Effect of High-Volume Fly Ash on Shear Strength of Concrete Beams

Abstract

Every year concrete production exceeds 6.5 billion tons worldwide, nearly 1 ton for every man, woman, and child on the planet. In fact, concrete is used 10 times more than any other building material in the world, primarily because of its incredible versatility, availability, and relatively low cost. Unfortunately, the production of portland cement—the key ingredient in concrete—generates approximately a pound of carbon dioxide for every pound of cement produced. One method of reducing concrete's carbon footprint is to replace a significant amount of the cement with fly ash, a by-product of coal-burning thermal power stations.
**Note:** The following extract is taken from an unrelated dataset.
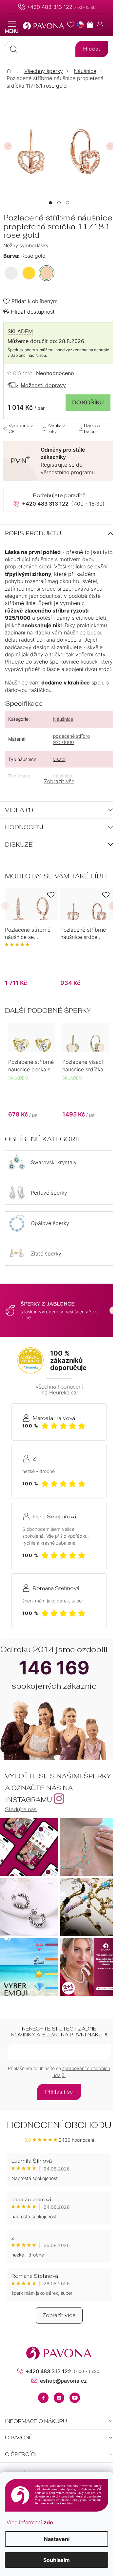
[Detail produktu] (31, 904)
This paper presents the results of an investigation of the shear strength of full-scale reinforced concrete beams constructed with both high-volume fly ash concrete (concrete with at least 50% of the cement replaced with fly ash) and conventional concrete. A test matrix of 16 beams included 12 beams without shear reinforcing and four with shear reinforcing in the form of stirrups; eight beams were constructed from each concrete type. Evaluation of the test results included a comparison with U.S. and international design codes, an examination based on AASHTO load and resistance factor design provisions of the longitudinal strains and angle of the critical flexure-shear crack, a comparison with an extensive database of shear tests on conventional concrete, and a detailed statistical study. The results revealed that the high-volume fly ash concrete beams had higher shear strengths than the conventional concrete beams tested in this investigation.